Après plus de sept mois d’accompagnement et de mobilisation, M. Jean-Étienne Godot a obtenu gain de cause pour une agente d’une collectivité du Jura.
Cette agente occupait depuis cinq ans un poste aménagé, adapté à sa situation de travailleuse handicapée. Pourtant, la collectivité souhaitait la déplacer vers des postes déclarés inaptes à son état de santé. Face à cette décision injuste, nous avons choisi de ne rien lâcher.
Pendant des mois, nous avons privilégié le dialogue et la recherche de solutions : échanges avec la collectivité, interventions de la médecine du travail, avis médicaux, expertises, contre-expertises et défense constante des droits de l’agente. Mais lorsque le dialogue ne suffit plus, il faut savoir faire preuve de fermeté et rappeler à chacun ses obligations.

Notre détermination a porté ses fruits. Sans avoir à saisir le tribunal administratif, une solution a finalement été trouvée. À compter du 1er juillet, cette agente réintégrera le poste aménagé qu’elle occupait initialement.
C’est une victoire pour cette agente, qui a traversé des mois d’incertitude et de pression. C’est aussi un rappel adressé à toutes les collectivités : le respect des droits des agents n’est pas une option. Lorsqu’un dossier est solide et que le droit est du côté de l’agent, il est du devoir des employeurs publics d’en tenir compte.

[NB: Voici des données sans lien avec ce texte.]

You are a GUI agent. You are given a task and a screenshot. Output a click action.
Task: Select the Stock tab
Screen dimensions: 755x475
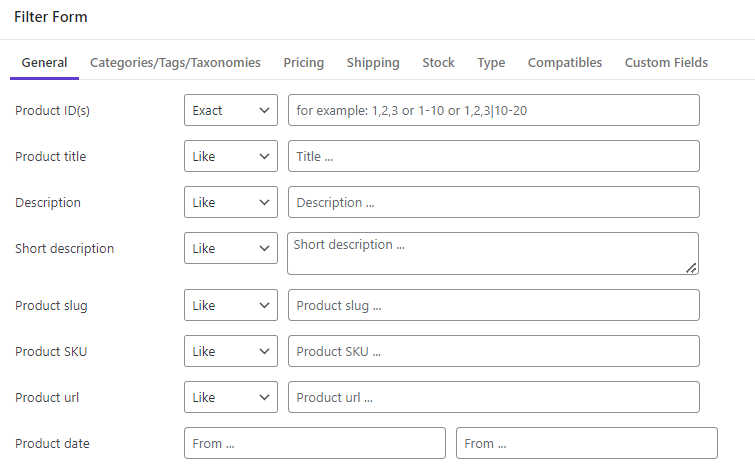coord(438,63)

Cette affaire démontre également qu’un handicap, qu’il soit visible ou invisible, ne doit jamais conduire à l’isolement, à la mise à l’écart ou à des décisions contraires aux préconisations médicales.
À tous les agents confrontés à des situations similaires : ne restez pas seuls. Faites-vous accompagner, informez-vous sur vos droits et ne renoncez pas. Avec de la solidarité, de la persévérance et un engagement syndical sans faille, il est possible d’obtenir justice.
✊ La FSU Territoriale Bourgogne–Franche-Comté sera toujours aux côtés des agents pour défendre leurs droits, leur dignité et leurs conditions de travail.
Ne rien lâcher. Défendre. Accompagner. Faire respecter les droits de chacune et chacun.